Plusieurs plaintes de harcèlement moral ont été déposées et toutes
ont été reçues par la Commission des normes du travail et la
Commission des relations du travail du Québec. Cette dernière a
d’ailleurs ordonné à Wal-Mart de cesser l’intimidation et le
harcèlement, et l’a aussi reconnue coupable d’entrave à la
syndicalisation.
Dans ce cas précis, la Commission accordait une accréditation au
syndicat. Plusieurs mois plus tard, en décembre 2005, les salariés
du magasin de Saint-Hyacinthe, une ville de taille moyenne située à
55km de Montréal, maintenaient toujours leur syndicat en vie.

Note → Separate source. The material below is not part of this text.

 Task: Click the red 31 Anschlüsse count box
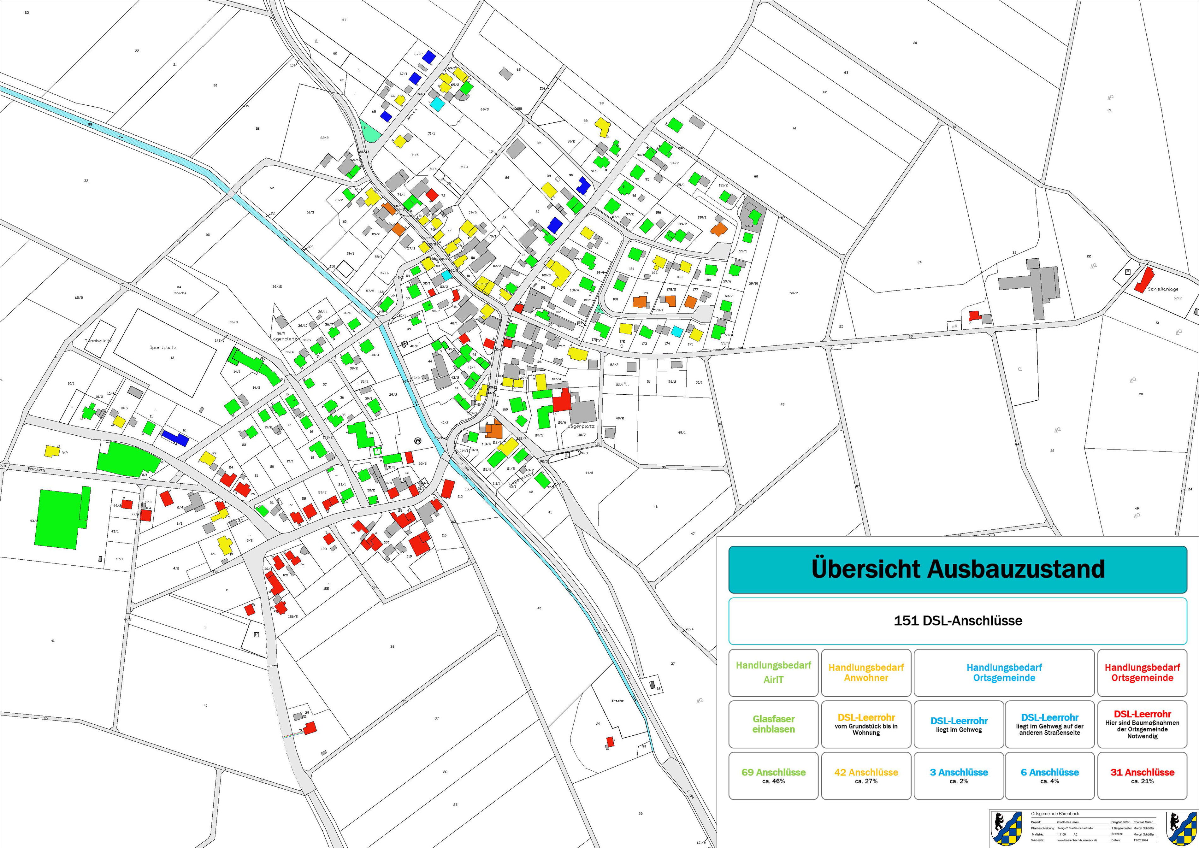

Wal-Mart y a épuisé tous les recours et délais possibles pour
retarder l’imposition d’une première convention collective comme le
prévoit la loi. Elle laisse maintenant planer la menace d’une
fermeture ou d’un déménagement prochain.
Wal-Mart avait réussi, il y a quelques années, à convaincre le
gouvernement ultraconservateur de l’Ontario de réduire par voie
législative l’accès à la syndicalisation. Au Québec, où il suffit
qu’un syndicat recueille une majorité de signatures de cartes
d’adhésion pour qu’un syndicat soit reconnu légalement, le géant du
commerce réclame à hauts cris des votes d’allégeance obligatoire et
conteste la juridiction des instances étatiques.

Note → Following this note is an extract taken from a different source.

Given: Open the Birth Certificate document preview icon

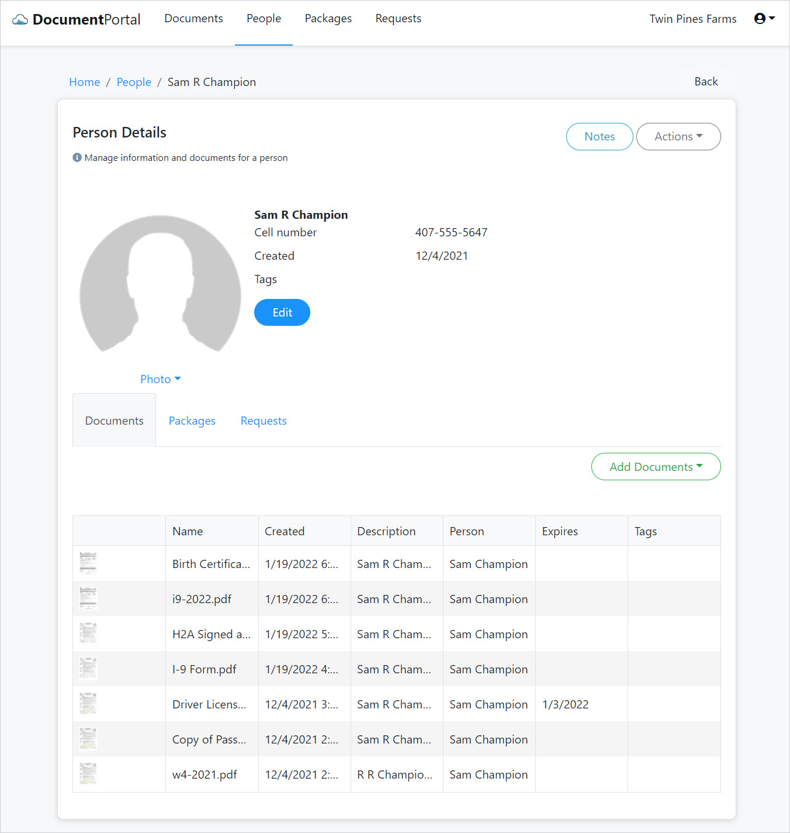Looking at the screenshot, I should tap(88, 563).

En décembre le Conseil des relations du travail du Québec a conclu
que Wal-Mart avait agi illégalement en licenciant des travailleurs
parce qu’ils avaient pris part à une activité syndicale lors de la
fermeture du magasin de Jonquière, plutôt que d’accepter la
présence d’un syndicat et la négociation collective.
[…]
Le premier ministre du Québec fait fi des droits de
négociation collective
Le gouvernement libéral du Québec, dirigé par le Jean Charest, a
imposé un contrat de travail à 500,000 employés de la fonction
publique au lieu de négocier une convention collective. Le contrat
a acquis force de loi par son approbation le 15 décembre, mettant
fin à 18 mois de négociation dans le secteur public. Le Premier
ministre a dit qu’il agissait dans l’intérêt public, eu égard à la
situation financière difficile de la province.